■ Directions ■
The stretch wanted below opens at the line containing "Instruction: Open the Outlook" and closes at the line containing "Given: Retweet Xah Lee's tweet". Please return it exactly, with no other lines.

■ Record excerpts ■
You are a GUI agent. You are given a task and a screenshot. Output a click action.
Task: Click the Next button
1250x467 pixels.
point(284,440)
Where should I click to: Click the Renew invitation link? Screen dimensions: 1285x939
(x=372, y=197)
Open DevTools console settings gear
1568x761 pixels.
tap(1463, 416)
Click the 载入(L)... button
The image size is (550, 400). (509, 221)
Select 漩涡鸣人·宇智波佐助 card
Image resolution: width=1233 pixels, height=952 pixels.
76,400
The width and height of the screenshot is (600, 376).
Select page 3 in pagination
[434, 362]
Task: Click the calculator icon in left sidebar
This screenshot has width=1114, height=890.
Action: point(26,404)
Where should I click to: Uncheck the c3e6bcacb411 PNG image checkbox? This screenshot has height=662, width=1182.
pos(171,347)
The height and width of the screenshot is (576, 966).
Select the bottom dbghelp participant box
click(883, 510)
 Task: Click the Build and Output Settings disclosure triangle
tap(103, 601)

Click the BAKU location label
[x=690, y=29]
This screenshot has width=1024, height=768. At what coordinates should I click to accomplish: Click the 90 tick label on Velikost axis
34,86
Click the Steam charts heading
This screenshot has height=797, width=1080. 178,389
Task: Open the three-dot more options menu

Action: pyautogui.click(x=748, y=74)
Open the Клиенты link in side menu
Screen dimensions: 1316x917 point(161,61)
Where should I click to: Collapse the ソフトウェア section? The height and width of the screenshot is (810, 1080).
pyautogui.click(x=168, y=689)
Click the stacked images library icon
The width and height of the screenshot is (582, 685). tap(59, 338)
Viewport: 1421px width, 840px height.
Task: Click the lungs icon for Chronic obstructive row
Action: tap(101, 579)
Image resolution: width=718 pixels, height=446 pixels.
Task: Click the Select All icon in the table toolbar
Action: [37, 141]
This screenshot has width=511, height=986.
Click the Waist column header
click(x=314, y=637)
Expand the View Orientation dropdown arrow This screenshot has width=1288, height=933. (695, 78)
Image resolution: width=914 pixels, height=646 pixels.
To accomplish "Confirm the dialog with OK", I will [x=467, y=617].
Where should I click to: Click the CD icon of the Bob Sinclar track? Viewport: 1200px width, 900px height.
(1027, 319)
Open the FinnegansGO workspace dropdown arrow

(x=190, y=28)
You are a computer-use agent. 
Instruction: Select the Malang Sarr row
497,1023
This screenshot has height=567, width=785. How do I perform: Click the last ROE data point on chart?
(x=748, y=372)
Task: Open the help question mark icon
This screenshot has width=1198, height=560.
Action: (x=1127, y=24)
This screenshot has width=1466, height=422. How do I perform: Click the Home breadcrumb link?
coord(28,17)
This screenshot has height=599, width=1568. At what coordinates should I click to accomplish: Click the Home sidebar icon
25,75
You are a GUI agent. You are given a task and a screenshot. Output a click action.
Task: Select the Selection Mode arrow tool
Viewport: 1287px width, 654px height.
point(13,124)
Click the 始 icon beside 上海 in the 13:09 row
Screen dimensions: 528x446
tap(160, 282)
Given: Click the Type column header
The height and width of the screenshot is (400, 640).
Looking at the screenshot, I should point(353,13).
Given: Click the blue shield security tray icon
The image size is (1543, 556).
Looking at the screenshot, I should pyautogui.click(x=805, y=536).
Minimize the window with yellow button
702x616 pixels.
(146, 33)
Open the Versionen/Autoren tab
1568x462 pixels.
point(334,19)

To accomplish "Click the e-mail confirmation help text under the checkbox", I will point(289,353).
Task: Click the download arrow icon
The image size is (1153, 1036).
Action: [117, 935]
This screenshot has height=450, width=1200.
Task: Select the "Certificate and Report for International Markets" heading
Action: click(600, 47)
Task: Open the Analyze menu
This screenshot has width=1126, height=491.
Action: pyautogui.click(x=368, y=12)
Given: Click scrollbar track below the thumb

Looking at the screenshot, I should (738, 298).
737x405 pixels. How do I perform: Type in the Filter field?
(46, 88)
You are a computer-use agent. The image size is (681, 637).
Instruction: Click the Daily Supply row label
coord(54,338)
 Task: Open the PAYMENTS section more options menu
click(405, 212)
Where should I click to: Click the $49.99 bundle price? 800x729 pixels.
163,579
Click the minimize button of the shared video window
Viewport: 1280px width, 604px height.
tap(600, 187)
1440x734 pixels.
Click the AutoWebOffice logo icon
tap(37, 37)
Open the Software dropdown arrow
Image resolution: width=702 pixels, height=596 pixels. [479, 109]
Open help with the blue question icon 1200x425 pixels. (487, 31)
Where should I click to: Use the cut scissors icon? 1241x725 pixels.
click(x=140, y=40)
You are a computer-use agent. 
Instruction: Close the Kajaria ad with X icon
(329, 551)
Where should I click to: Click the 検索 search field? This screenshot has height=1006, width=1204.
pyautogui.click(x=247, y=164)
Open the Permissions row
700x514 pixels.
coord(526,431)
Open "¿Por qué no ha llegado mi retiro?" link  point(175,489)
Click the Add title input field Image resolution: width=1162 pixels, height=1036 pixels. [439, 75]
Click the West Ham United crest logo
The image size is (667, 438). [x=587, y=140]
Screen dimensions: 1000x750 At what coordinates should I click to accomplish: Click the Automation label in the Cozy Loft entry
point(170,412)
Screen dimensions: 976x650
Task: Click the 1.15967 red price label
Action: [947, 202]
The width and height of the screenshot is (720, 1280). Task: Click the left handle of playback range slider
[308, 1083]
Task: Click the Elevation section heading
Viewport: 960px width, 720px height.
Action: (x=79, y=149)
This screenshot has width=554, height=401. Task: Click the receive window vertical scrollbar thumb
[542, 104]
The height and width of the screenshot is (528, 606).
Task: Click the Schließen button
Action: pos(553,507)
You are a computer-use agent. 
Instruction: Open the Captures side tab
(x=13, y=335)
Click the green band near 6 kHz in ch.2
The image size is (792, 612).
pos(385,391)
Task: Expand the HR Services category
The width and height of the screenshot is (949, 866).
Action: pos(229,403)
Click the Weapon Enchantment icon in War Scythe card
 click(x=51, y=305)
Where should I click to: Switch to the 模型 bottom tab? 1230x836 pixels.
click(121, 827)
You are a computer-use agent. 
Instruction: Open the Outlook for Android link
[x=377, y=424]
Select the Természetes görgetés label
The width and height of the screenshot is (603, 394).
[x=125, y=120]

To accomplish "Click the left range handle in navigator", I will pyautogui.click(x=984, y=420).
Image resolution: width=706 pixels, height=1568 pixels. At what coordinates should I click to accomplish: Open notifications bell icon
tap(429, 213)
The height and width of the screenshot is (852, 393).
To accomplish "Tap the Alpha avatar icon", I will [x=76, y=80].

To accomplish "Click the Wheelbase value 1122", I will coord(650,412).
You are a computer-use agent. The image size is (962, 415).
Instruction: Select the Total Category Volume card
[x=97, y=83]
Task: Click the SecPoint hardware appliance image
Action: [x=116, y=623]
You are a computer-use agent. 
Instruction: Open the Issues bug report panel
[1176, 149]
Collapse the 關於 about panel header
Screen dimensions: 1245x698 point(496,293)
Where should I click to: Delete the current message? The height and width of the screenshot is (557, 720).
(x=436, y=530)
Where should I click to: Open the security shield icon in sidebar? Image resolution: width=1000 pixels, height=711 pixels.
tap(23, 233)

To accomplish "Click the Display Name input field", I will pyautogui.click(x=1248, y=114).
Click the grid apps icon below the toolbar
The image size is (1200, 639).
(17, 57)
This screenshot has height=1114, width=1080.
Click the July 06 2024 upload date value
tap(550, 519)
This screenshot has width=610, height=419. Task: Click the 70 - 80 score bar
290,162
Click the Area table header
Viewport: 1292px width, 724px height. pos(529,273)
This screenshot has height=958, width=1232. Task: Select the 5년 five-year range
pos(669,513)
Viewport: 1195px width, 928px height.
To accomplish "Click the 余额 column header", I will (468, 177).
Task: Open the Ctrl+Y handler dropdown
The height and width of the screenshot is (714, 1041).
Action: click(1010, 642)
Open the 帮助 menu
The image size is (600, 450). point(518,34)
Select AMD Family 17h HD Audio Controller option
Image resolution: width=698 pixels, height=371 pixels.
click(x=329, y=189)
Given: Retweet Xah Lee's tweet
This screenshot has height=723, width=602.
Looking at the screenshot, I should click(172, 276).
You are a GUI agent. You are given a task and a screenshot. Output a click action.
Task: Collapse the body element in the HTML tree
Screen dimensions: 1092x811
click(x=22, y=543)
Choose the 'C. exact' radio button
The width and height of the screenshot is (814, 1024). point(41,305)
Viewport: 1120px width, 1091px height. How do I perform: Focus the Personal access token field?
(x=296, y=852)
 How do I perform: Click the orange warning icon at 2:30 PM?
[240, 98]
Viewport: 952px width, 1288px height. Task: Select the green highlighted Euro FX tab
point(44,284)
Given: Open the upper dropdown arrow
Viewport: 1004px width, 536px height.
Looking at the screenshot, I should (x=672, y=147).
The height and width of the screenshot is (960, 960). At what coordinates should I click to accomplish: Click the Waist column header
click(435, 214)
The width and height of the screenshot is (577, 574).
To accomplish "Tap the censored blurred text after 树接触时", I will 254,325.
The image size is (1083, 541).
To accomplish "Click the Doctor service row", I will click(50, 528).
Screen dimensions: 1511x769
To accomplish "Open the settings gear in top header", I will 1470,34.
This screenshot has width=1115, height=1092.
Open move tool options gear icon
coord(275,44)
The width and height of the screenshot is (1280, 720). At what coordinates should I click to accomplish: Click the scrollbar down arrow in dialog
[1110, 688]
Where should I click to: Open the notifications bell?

■ Output of the task ■
Instruction: Open the Outlook for Android link
[x=377, y=424]
Select the Természetes görgetés label
The width and height of the screenshot is (603, 394).
[x=125, y=120]

To accomplish "Click the left range handle in navigator", I will pyautogui.click(x=984, y=420).
Image resolution: width=706 pixels, height=1568 pixels. At what coordinates should I click to accomplish: Open notifications bell icon
tap(429, 213)
The height and width of the screenshot is (852, 393).
To accomplish "Tap the Alpha avatar icon", I will [x=76, y=80].

To accomplish "Click the Wheelbase value 1122", I will coord(650,412).
You are a computer-use agent. The image size is (962, 415).
Instruction: Select the Total Category Volume card
[x=97, y=83]
Task: Click the SecPoint hardware appliance image
Action: [x=116, y=623]
You are a computer-use agent. 
Instruction: Open the Issues bug report panel
[1176, 149]
Collapse the 關於 about panel header
Screen dimensions: 1245x698 point(496,293)
Where should I click to: Delete the current message? The height and width of the screenshot is (557, 720).
(x=436, y=530)
Where should I click to: Open the security shield icon in sidebar? Image resolution: width=1000 pixels, height=711 pixels.
tap(23, 233)

To accomplish "Click the Display Name input field", I will pyautogui.click(x=1248, y=114).
Click the grid apps icon below the toolbar
The image size is (1200, 639).
(17, 57)
This screenshot has height=1114, width=1080.
Click the July 06 2024 upload date value
tap(550, 519)
This screenshot has width=610, height=419. Task: Click the 70 - 80 score bar
290,162
Click the Area table header
Viewport: 1292px width, 724px height. pos(529,273)
This screenshot has height=958, width=1232. Task: Select the 5년 five-year range
pos(669,513)
Viewport: 1195px width, 928px height.
To accomplish "Click the 余额 column header", I will (468, 177).
Task: Open the Ctrl+Y handler dropdown
The height and width of the screenshot is (714, 1041).
Action: click(1010, 642)
Open the 帮助 menu
The image size is (600, 450). point(518,34)
Select AMD Family 17h HD Audio Controller option
Image resolution: width=698 pixels, height=371 pixels.
click(x=329, y=189)
Given: Retweet Xah Lee's tweet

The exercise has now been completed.